WHAT THE EXERCISE ASKS
Keeping every character in place, output all the data.

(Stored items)
-=-=-

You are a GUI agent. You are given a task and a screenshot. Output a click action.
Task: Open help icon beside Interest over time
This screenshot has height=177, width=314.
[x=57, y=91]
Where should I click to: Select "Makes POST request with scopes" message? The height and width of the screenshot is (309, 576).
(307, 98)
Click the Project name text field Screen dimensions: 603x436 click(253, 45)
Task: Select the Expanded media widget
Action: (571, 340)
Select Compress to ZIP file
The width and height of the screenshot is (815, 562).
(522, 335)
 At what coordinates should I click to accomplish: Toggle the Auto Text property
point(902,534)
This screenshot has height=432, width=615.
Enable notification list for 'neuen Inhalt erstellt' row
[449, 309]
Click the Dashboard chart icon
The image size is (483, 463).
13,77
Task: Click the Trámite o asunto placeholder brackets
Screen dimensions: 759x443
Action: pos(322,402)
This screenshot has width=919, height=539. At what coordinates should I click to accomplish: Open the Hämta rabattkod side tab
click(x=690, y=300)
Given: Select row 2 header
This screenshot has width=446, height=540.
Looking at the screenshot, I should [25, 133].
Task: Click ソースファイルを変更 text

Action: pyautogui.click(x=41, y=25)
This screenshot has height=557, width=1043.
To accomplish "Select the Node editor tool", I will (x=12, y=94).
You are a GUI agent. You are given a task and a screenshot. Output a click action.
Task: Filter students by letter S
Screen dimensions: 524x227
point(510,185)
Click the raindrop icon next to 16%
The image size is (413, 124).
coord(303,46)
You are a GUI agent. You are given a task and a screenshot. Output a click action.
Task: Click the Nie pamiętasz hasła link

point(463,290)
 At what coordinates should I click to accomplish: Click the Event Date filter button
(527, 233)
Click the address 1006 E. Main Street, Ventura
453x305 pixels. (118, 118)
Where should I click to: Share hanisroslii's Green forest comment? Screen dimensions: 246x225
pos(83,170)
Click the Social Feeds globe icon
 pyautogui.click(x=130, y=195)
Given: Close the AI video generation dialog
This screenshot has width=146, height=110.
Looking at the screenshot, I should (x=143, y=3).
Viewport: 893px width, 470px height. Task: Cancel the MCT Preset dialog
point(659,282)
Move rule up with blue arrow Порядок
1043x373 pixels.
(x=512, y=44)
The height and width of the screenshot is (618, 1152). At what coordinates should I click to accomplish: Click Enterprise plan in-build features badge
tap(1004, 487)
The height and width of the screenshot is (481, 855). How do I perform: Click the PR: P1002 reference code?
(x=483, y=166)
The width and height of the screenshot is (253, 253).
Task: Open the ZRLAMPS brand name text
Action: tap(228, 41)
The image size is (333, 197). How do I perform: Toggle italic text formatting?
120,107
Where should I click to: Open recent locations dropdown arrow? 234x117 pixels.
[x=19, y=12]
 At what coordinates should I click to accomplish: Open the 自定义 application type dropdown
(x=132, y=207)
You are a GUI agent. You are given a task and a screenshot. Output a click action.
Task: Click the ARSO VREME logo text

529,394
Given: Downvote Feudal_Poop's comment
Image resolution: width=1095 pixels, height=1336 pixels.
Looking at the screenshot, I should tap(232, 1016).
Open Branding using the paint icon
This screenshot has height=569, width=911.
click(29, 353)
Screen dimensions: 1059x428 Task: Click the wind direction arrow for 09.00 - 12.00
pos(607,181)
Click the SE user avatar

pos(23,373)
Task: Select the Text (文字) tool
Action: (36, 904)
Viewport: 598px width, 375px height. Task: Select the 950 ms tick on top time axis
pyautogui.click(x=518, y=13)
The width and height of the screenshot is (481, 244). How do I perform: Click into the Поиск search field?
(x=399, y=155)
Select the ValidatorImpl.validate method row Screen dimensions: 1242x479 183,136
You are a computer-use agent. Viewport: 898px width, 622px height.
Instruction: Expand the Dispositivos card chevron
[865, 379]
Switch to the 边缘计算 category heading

-=-=-

EXERCISE RESULT
You are a GUI agent. You are given a task and a screenshot. Output a click action.
Task: Open help icon beside Interest over time
This screenshot has height=177, width=314.
[x=57, y=91]
Where should I click to: Select "Makes POST request with scopes" message? The height and width of the screenshot is (309, 576).
(307, 98)
Click the Project name text field Screen dimensions: 603x436 click(253, 45)
Task: Select the Expanded media widget
Action: (571, 340)
Select Compress to ZIP file
The width and height of the screenshot is (815, 562).
(522, 335)
 At what coordinates should I click to accomplish: Toggle the Auto Text property
point(902,534)
This screenshot has height=432, width=615.
Enable notification list for 'neuen Inhalt erstellt' row
[449, 309]
Click the Dashboard chart icon
The image size is (483, 463).
13,77
Task: Click the Trámite o asunto placeholder brackets
Screen dimensions: 759x443
Action: pos(322,402)
This screenshot has width=919, height=539. At what coordinates should I click to accomplish: Open the Hämta rabattkod side tab
click(x=690, y=300)
Given: Select row 2 header
This screenshot has width=446, height=540.
Looking at the screenshot, I should [25, 133].
Task: Click ソースファイルを変更 text

Action: pyautogui.click(x=41, y=25)
This screenshot has height=557, width=1043.
To accomplish "Select the Node editor tool", I will (x=12, y=94).
You are a GUI agent. You are given a task and a screenshot. Output a click action.
Task: Filter students by letter S
Screen dimensions: 524x227
point(510,185)
Click the raindrop icon next to 16%
The image size is (413, 124).
coord(303,46)
You are a GUI agent. You are given a task and a screenshot. Output a click action.
Task: Click the Nie pamiętasz hasła link

point(463,290)
 At what coordinates should I click to accomplish: Click the Event Date filter button
(527, 233)
Click the address 1006 E. Main Street, Ventura
453x305 pixels. (118, 118)
Where should I click to: Share hanisroslii's Green forest comment? Screen dimensions: 246x225
pos(83,170)
Click the Social Feeds globe icon
 pyautogui.click(x=130, y=195)
Given: Close the AI video generation dialog
This screenshot has width=146, height=110.
Looking at the screenshot, I should (x=143, y=3).
Viewport: 893px width, 470px height. Task: Cancel the MCT Preset dialog
point(659,282)
Move rule up with blue arrow Порядок
1043x373 pixels.
(x=512, y=44)
The height and width of the screenshot is (618, 1152). At what coordinates should I click to accomplish: Click Enterprise plan in-build features badge
tap(1004, 487)
The height and width of the screenshot is (481, 855). How do I perform: Click the PR: P1002 reference code?
(x=483, y=166)
The width and height of the screenshot is (253, 253).
Task: Open the ZRLAMPS brand name text
Action: tap(228, 41)
The image size is (333, 197). How do I perform: Toggle italic text formatting?
120,107
Where should I click to: Open recent locations dropdown arrow? 234x117 pixels.
[x=19, y=12]
 At what coordinates should I click to accomplish: Open the 自定义 application type dropdown
(x=132, y=207)
You are a GUI agent. You are given a task and a screenshot. Output a click action.
Task: Click the ARSO VREME logo text

529,394
Given: Downvote Feudal_Poop's comment
Image resolution: width=1095 pixels, height=1336 pixels.
Looking at the screenshot, I should tap(232, 1016).
Open Branding using the paint icon
This screenshot has height=569, width=911.
click(29, 353)
Screen dimensions: 1059x428 Task: Click the wind direction arrow for 09.00 - 12.00
pos(607,181)
Click the SE user avatar

pos(23,373)
Task: Select the Text (文字) tool
Action: (36, 904)
Viewport: 598px width, 375px height. Task: Select the 950 ms tick on top time axis
pyautogui.click(x=518, y=13)
The width and height of the screenshot is (481, 244). How do I perform: Click into the Поиск search field?
(x=399, y=155)
Select the ValidatorImpl.validate method row Screen dimensions: 1242x479 183,136
You are a computer-use agent. Viewport: 898px width, 622px height.
Instruction: Expand the Dispositivos card chevron
[865, 379]
Switch to the 边缘计算 category heading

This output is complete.